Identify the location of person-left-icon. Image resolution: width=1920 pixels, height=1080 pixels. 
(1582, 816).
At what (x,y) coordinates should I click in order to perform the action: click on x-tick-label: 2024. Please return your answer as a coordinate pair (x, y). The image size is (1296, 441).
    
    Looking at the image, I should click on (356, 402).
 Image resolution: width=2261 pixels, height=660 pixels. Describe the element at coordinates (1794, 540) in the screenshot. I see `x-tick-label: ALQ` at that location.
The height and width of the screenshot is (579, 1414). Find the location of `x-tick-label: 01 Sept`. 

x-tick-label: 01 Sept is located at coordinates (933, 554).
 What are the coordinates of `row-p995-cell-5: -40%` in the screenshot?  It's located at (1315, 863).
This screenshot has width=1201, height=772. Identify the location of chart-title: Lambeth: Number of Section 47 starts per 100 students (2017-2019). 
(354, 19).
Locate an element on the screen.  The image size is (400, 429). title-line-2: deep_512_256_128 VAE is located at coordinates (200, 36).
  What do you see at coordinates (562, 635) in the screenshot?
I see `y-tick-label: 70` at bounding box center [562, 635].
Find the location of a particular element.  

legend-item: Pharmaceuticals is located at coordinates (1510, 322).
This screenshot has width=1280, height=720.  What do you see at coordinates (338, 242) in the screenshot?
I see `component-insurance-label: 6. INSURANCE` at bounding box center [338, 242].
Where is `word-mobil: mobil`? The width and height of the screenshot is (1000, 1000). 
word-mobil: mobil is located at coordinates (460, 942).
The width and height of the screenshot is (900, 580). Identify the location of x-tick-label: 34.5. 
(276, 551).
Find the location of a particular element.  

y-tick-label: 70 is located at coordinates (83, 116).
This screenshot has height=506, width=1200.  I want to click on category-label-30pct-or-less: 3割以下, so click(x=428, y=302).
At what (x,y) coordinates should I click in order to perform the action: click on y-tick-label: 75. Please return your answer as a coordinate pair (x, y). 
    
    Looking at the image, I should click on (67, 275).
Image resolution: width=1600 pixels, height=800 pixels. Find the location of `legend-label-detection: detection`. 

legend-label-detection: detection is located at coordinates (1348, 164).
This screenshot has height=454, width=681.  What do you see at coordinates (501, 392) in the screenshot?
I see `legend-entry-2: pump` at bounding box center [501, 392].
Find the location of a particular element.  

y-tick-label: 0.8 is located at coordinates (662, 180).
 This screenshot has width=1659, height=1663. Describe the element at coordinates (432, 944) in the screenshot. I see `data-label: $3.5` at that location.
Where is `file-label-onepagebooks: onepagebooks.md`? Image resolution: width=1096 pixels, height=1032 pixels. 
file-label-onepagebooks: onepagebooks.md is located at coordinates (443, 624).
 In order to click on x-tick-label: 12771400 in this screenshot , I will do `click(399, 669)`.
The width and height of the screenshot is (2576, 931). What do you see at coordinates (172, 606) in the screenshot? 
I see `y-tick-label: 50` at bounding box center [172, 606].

Task item
Reproduce the full listing above word for word, line by line.

Reply
Identify the location of person-left-icon. Image resolution: width=1920 pixels, height=1080 pixels. 
(1582, 816).
At what (x,y) coordinates should I click in order to perform the action: click on x-tick-label: 2024. Please return your answer as a coordinate pair (x, y). The image size is (1296, 441).
    
    Looking at the image, I should click on (356, 402).
 Image resolution: width=2261 pixels, height=660 pixels. Describe the element at coordinates (1794, 540) in the screenshot. I see `x-tick-label: ALQ` at that location.
The height and width of the screenshot is (579, 1414). Find the location of `x-tick-label: 01 Sept`. 

x-tick-label: 01 Sept is located at coordinates (933, 554).
 What are the coordinates of `row-p995-cell-5: -40%` in the screenshot?  It's located at (1315, 863).
This screenshot has width=1201, height=772. Identify the location of chart-title: Lambeth: Number of Section 47 starts per 100 students (2017-2019). 
(354, 19).
Locate an element on the screen.  The image size is (400, 429). title-line-2: deep_512_256_128 VAE is located at coordinates (200, 36).
  What do you see at coordinates (562, 635) in the screenshot?
I see `y-tick-label: 70` at bounding box center [562, 635].
Find the location of a particular element.  

legend-item: Pharmaceuticals is located at coordinates (1510, 322).
This screenshot has width=1280, height=720.  What do you see at coordinates (338, 242) in the screenshot?
I see `component-insurance-label: 6. INSURANCE` at bounding box center [338, 242].
Where is `word-mobil: mobil`? The width and height of the screenshot is (1000, 1000). 
word-mobil: mobil is located at coordinates (460, 942).
The width and height of the screenshot is (900, 580). Identify the location of x-tick-label: 34.5. 
(276, 551).
Find the location of a particular element.  

y-tick-label: 70 is located at coordinates (83, 116).
This screenshot has height=506, width=1200.  I want to click on category-label-30pct-or-less: 3割以下, so click(x=428, y=302).
At what (x,y) coordinates should I click in order to perform the action: click on y-tick-label: 75. Please return your answer as a coordinate pair (x, y). 
    
    Looking at the image, I should click on (67, 275).
Image resolution: width=1600 pixels, height=800 pixels. Find the location of `legend-label-detection: detection`. 

legend-label-detection: detection is located at coordinates (1348, 164).
This screenshot has height=454, width=681.  What do you see at coordinates (501, 392) in the screenshot?
I see `legend-entry-2: pump` at bounding box center [501, 392].
Find the location of a particular element.  

y-tick-label: 0.8 is located at coordinates (662, 180).
 This screenshot has width=1659, height=1663. Describe the element at coordinates (432, 944) in the screenshot. I see `data-label: $3.5` at that location.
Where is `file-label-onepagebooks: onepagebooks.md`? Image resolution: width=1096 pixels, height=1032 pixels. 
file-label-onepagebooks: onepagebooks.md is located at coordinates (443, 624).
 In order to click on x-tick-label: 12771400 in this screenshot , I will do `click(399, 669)`.
The width and height of the screenshot is (2576, 931). What do you see at coordinates (172, 606) in the screenshot? 
I see `y-tick-label: 50` at bounding box center [172, 606].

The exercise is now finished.